SUPPLIED MATERIAL Start Marker

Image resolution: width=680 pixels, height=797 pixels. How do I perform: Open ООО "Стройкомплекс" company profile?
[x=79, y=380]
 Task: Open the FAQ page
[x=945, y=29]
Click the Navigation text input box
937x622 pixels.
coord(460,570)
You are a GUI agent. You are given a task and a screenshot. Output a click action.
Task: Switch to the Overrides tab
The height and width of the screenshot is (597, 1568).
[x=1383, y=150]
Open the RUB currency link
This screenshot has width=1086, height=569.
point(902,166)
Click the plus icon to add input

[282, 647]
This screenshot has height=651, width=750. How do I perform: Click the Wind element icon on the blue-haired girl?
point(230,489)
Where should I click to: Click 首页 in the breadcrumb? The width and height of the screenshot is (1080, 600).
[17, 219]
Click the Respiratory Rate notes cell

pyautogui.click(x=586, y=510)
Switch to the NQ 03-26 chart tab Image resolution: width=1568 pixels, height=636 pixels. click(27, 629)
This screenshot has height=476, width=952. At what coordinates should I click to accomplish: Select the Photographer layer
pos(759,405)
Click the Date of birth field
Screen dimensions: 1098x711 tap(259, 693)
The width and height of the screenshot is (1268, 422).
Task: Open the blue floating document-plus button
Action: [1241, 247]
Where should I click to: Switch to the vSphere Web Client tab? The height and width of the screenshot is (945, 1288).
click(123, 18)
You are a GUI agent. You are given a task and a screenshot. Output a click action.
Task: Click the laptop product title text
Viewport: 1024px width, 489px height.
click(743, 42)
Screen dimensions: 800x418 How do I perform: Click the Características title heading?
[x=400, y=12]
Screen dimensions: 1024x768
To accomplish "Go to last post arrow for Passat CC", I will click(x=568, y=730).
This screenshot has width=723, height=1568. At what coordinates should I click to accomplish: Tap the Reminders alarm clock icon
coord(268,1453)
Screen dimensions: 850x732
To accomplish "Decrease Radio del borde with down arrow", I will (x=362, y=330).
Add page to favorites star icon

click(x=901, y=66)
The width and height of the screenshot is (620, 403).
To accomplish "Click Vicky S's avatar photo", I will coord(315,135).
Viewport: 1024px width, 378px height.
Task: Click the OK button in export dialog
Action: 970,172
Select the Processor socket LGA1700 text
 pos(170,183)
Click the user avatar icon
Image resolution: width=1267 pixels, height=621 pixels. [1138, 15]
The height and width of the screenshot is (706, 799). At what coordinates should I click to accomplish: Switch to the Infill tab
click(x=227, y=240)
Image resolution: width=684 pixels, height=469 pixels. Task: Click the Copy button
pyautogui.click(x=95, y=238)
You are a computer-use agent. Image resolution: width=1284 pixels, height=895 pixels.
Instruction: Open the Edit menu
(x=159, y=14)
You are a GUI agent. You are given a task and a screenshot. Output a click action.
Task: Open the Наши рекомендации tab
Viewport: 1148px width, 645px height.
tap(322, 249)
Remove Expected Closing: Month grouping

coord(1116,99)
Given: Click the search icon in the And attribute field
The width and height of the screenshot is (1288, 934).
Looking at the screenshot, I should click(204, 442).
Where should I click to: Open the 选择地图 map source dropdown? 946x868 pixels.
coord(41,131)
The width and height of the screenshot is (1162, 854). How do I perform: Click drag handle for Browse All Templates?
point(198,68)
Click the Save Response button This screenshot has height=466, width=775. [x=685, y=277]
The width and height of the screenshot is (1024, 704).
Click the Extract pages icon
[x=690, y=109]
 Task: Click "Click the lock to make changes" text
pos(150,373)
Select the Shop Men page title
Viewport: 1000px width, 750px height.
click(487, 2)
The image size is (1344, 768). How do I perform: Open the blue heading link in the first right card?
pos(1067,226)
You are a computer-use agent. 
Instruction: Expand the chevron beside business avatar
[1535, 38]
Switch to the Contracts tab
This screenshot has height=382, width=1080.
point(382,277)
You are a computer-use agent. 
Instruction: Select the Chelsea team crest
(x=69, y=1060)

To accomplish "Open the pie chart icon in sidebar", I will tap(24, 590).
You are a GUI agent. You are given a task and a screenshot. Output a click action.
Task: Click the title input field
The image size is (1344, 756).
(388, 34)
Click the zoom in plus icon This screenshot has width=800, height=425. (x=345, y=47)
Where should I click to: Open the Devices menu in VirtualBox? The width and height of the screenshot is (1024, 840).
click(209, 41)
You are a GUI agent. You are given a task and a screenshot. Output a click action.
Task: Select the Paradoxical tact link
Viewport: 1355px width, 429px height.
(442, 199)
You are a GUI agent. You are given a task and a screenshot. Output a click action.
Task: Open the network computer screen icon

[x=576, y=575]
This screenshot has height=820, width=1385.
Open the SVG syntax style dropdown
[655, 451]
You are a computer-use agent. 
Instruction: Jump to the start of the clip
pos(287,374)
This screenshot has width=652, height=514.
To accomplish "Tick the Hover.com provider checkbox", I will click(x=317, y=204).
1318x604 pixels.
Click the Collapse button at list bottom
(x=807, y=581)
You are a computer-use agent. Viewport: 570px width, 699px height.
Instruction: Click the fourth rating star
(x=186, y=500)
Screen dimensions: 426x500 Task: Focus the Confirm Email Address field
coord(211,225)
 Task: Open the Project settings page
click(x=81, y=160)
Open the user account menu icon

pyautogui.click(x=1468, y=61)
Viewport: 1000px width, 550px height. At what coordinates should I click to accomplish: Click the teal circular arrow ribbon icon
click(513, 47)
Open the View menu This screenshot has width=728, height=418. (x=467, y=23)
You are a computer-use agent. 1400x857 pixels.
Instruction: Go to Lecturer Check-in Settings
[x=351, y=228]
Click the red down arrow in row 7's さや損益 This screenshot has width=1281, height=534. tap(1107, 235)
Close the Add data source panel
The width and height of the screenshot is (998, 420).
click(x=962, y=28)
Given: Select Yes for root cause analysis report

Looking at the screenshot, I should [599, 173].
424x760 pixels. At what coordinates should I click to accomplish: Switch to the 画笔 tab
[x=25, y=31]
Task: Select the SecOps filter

SUPPLIED MATERIAL End Marker

TASK DIRECTIONS
Return the full listing. Leave every word as it stands.

EXERCISE OUTPUT
Image resolution: width=680 pixels, height=797 pixels. How do I perform: Open ООО "Стройкомплекс" company profile?
[x=79, y=380]
 Task: Open the FAQ page
[x=945, y=29]
Click the Navigation text input box
937x622 pixels.
coord(460,570)
You are a GUI agent. You are given a task and a screenshot. Output a click action.
Task: Switch to the Overrides tab
The height and width of the screenshot is (597, 1568).
[x=1383, y=150]
Open the RUB currency link
This screenshot has width=1086, height=569.
point(902,166)
Click the plus icon to add input

[282, 647]
This screenshot has height=651, width=750. How do I perform: Click the Wind element icon on the blue-haired girl?
point(230,489)
Where should I click to: Click 首页 in the breadcrumb? The width and height of the screenshot is (1080, 600).
[17, 219]
Click the Respiratory Rate notes cell

pyautogui.click(x=586, y=510)
Switch to the NQ 03-26 chart tab Image resolution: width=1568 pixels, height=636 pixels. click(27, 629)
This screenshot has height=476, width=952. At what coordinates should I click to accomplish: Select the Photographer layer
pos(759,405)
Click the Date of birth field
Screen dimensions: 1098x711 tap(259, 693)
The width and height of the screenshot is (1268, 422).
Task: Open the blue floating document-plus button
Action: [1241, 247]
Where should I click to: Switch to the vSphere Web Client tab? The height and width of the screenshot is (945, 1288).
click(123, 18)
You are a GUI agent. You are given a task and a screenshot. Output a click action.
Task: Click the laptop product title text
Viewport: 1024px width, 489px height.
click(743, 42)
Screen dimensions: 800x418 How do I perform: Click the Características title heading?
[x=400, y=12]
Screen dimensions: 1024x768
To accomplish "Go to last post arrow for Passat CC", I will click(x=568, y=730).
This screenshot has width=723, height=1568. At what coordinates should I click to accomplish: Tap the Reminders alarm clock icon
coord(268,1453)
Screen dimensions: 850x732
To accomplish "Decrease Radio del borde with down arrow", I will (x=362, y=330).
Add page to favorites star icon

click(x=901, y=66)
The width and height of the screenshot is (620, 403).
To accomplish "Click Vicky S's avatar photo", I will coord(315,135).
Viewport: 1024px width, 378px height.
Task: Click the OK button in export dialog
Action: 970,172
Select the Processor socket LGA1700 text
 pos(170,183)
Click the user avatar icon
Image resolution: width=1267 pixels, height=621 pixels. [1138, 15]
The height and width of the screenshot is (706, 799). At what coordinates should I click to accomplish: Switch to the Infill tab
click(x=227, y=240)
Image resolution: width=684 pixels, height=469 pixels. Task: Click the Copy button
pyautogui.click(x=95, y=238)
You are a computer-use agent. Image resolution: width=1284 pixels, height=895 pixels.
Instruction: Open the Edit menu
(x=159, y=14)
You are a GUI agent. You are given a task and a screenshot. Output a click action.
Task: Open the Наши рекомендации tab
Viewport: 1148px width, 645px height.
tap(322, 249)
Remove Expected Closing: Month grouping

coord(1116,99)
Given: Click the search icon in the And attribute field
The width and height of the screenshot is (1288, 934).
Looking at the screenshot, I should click(204, 442).
Where should I click to: Open the 选择地图 map source dropdown? 946x868 pixels.
coord(41,131)
The width and height of the screenshot is (1162, 854). How do I perform: Click drag handle for Browse All Templates?
point(198,68)
Click the Save Response button This screenshot has height=466, width=775. [x=685, y=277]
The width and height of the screenshot is (1024, 704).
Click the Extract pages icon
[x=690, y=109]
 Task: Click "Click the lock to make changes" text
pos(150,373)
Select the Shop Men page title
Viewport: 1000px width, 750px height.
click(487, 2)
The image size is (1344, 768). How do I perform: Open the blue heading link in the first right card?
pos(1067,226)
You are a computer-use agent. 
Instruction: Expand the chevron beside business avatar
[1535, 38]
Switch to the Contracts tab
This screenshot has height=382, width=1080.
point(382,277)
You are a computer-use agent. 
Instruction: Select the Chelsea team crest
(x=69, y=1060)

To accomplish "Open the pie chart icon in sidebar", I will tap(24, 590).
You are a GUI agent. You are given a task and a screenshot. Output a click action.
Task: Click the title input field
The image size is (1344, 756).
(388, 34)
Click the zoom in plus icon This screenshot has width=800, height=425. (x=345, y=47)
Where should I click to: Open the Devices menu in VirtualBox? The width and height of the screenshot is (1024, 840).
click(209, 41)
You are a GUI agent. You are given a task and a screenshot. Output a click action.
Task: Select the Paradoxical tact link
Viewport: 1355px width, 429px height.
(442, 199)
You are a GUI agent. You are given a task and a screenshot. Output a click action.
Task: Open the network computer screen icon

[x=576, y=575]
This screenshot has height=820, width=1385.
Open the SVG syntax style dropdown
[655, 451]
You are a computer-use agent. 
Instruction: Jump to the start of the clip
pos(287,374)
This screenshot has width=652, height=514.
To accomplish "Tick the Hover.com provider checkbox", I will click(x=317, y=204).
1318x604 pixels.
Click the Collapse button at list bottom
(x=807, y=581)
You are a computer-use agent. Viewport: 570px width, 699px height.
Instruction: Click the fourth rating star
(x=186, y=500)
Screen dimensions: 426x500 Task: Focus the Confirm Email Address field
coord(211,225)
 Task: Open the Project settings page
click(x=81, y=160)
Open the user account menu icon

pyautogui.click(x=1468, y=61)
Viewport: 1000px width, 550px height. At what coordinates should I click to accomplish: Click the teal circular arrow ribbon icon
click(513, 47)
Open the View menu This screenshot has width=728, height=418. (x=467, y=23)
You are a computer-use agent. 1400x857 pixels.
Instruction: Go to Lecturer Check-in Settings
[x=351, y=228]
Click the red down arrow in row 7's さや損益 This screenshot has width=1281, height=534. tap(1107, 235)
Close the Add data source panel
The width and height of the screenshot is (998, 420).
click(x=962, y=28)
Given: Select Yes for root cause analysis report

Looking at the screenshot, I should [599, 173].
424x760 pixels. At what coordinates should I click to accomplish: Switch to the 画笔 tab
[x=25, y=31]
Task: Select the SecOps filter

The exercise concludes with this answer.